▶ _INSTRUCTIONS FOR THE TASK_
Could you write out the records below exactly, without omitting a line?

▶ _DATA TO USE_

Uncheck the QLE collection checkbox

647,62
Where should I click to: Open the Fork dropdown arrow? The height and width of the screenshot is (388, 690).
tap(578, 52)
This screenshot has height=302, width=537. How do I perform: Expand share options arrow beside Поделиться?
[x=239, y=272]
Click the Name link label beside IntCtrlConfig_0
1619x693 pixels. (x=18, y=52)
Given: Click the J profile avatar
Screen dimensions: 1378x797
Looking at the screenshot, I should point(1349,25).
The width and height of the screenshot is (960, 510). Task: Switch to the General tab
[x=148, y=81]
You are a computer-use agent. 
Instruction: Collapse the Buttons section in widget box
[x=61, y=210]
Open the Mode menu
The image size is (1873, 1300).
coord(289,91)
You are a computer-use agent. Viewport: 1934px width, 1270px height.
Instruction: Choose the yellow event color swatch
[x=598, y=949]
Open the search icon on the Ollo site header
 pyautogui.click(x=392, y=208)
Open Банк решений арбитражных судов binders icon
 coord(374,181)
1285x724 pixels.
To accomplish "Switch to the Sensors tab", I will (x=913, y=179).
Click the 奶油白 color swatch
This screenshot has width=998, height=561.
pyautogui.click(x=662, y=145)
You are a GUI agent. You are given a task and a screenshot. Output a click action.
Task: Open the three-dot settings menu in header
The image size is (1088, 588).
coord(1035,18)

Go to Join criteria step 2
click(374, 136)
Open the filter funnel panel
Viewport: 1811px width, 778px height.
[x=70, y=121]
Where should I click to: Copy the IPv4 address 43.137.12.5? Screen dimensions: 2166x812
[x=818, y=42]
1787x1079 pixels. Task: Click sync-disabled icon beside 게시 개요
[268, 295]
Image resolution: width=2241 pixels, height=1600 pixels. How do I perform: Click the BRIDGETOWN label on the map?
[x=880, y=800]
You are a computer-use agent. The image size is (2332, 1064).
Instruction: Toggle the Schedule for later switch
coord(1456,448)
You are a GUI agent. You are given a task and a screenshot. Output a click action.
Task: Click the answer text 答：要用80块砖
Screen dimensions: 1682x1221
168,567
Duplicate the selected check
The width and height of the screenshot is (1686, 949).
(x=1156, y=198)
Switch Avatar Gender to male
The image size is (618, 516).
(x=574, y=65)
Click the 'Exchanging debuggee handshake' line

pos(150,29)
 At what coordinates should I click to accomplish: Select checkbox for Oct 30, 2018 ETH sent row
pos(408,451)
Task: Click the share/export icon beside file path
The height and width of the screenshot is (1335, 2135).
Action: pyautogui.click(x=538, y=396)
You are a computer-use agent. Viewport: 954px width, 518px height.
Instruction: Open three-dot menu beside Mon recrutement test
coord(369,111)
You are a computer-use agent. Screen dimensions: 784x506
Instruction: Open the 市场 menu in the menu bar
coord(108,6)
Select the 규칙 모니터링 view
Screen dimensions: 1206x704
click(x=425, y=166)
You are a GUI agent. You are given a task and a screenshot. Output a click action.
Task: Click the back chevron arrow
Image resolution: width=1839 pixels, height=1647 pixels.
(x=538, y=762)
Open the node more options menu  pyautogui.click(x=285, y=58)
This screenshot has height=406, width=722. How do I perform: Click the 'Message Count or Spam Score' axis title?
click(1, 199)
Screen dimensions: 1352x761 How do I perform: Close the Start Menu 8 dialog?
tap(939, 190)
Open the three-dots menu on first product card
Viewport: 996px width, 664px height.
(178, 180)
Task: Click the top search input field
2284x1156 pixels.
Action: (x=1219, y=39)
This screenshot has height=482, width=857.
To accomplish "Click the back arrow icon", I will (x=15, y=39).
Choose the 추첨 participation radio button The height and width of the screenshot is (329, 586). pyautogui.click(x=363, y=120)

▶ _RESULT OF THE EXERCISE_
Uncheck the QLE collection checkbox

647,62
Where should I click to: Open the Fork dropdown arrow? The height and width of the screenshot is (388, 690).
tap(578, 52)
This screenshot has height=302, width=537. How do I perform: Expand share options arrow beside Поделиться?
[x=239, y=272]
Click the Name link label beside IntCtrlConfig_0
1619x693 pixels. (x=18, y=52)
Given: Click the J profile avatar
Screen dimensions: 1378x797
Looking at the screenshot, I should point(1349,25).
The width and height of the screenshot is (960, 510). Task: Switch to the General tab
[x=148, y=81]
You are a computer-use agent. 
Instruction: Collapse the Buttons section in widget box
[x=61, y=210]
Open the Mode menu
The image size is (1873, 1300).
coord(289,91)
You are a computer-use agent. Viewport: 1934px width, 1270px height.
Instruction: Choose the yellow event color swatch
[x=598, y=949]
Open the search icon on the Ollo site header
 pyautogui.click(x=392, y=208)
Open Банк решений арбитражных судов binders icon
 coord(374,181)
1285x724 pixels.
To accomplish "Switch to the Sensors tab", I will (x=913, y=179).
Click the 奶油白 color swatch
This screenshot has width=998, height=561.
pyautogui.click(x=662, y=145)
You are a GUI agent. You are given a task and a screenshot. Output a click action.
Task: Open the three-dot settings menu in header
The image size is (1088, 588).
coord(1035,18)

Go to Join criteria step 2
click(374, 136)
Open the filter funnel panel
Viewport: 1811px width, 778px height.
[x=70, y=121]
Where should I click to: Copy the IPv4 address 43.137.12.5? Screen dimensions: 2166x812
[x=818, y=42]
1787x1079 pixels. Task: Click sync-disabled icon beside 게시 개요
[268, 295]
Image resolution: width=2241 pixels, height=1600 pixels. How do I perform: Click the BRIDGETOWN label on the map?
[x=880, y=800]
You are a computer-use agent. The image size is (2332, 1064).
Instruction: Toggle the Schedule for later switch
coord(1456,448)
You are a GUI agent. You are given a task and a screenshot. Output a click action.
Task: Click the answer text 答：要用80块砖
Screen dimensions: 1682x1221
168,567
Duplicate the selected check
The width and height of the screenshot is (1686, 949).
(x=1156, y=198)
Switch Avatar Gender to male
The image size is (618, 516).
(x=574, y=65)
Click the 'Exchanging debuggee handshake' line

pos(150,29)
 At what coordinates should I click to accomplish: Select checkbox for Oct 30, 2018 ETH sent row
pos(408,451)
Task: Click the share/export icon beside file path
The height and width of the screenshot is (1335, 2135).
Action: pyautogui.click(x=538, y=396)
You are a computer-use agent. Viewport: 954px width, 518px height.
Instruction: Open three-dot menu beside Mon recrutement test
coord(369,111)
You are a computer-use agent. Screen dimensions: 784x506
Instruction: Open the 市场 menu in the menu bar
coord(108,6)
Select the 규칙 모니터링 view
Screen dimensions: 1206x704
click(x=425, y=166)
You are a GUI agent. You are given a task and a screenshot. Output a click action.
Task: Click the back chevron arrow
Image resolution: width=1839 pixels, height=1647 pixels.
(x=538, y=762)
Open the node more options menu  pyautogui.click(x=285, y=58)
This screenshot has height=406, width=722. How do I perform: Click the 'Message Count or Spam Score' axis title?
click(1, 199)
Screen dimensions: 1352x761 How do I perform: Close the Start Menu 8 dialog?
tap(939, 190)
Open the three-dots menu on first product card
Viewport: 996px width, 664px height.
(178, 180)
Task: Click the top search input field
2284x1156 pixels.
Action: (x=1219, y=39)
This screenshot has height=482, width=857.
To accomplish "Click the back arrow icon", I will (x=15, y=39).
Choose the 추첨 participation radio button The height and width of the screenshot is (329, 586). pyautogui.click(x=363, y=120)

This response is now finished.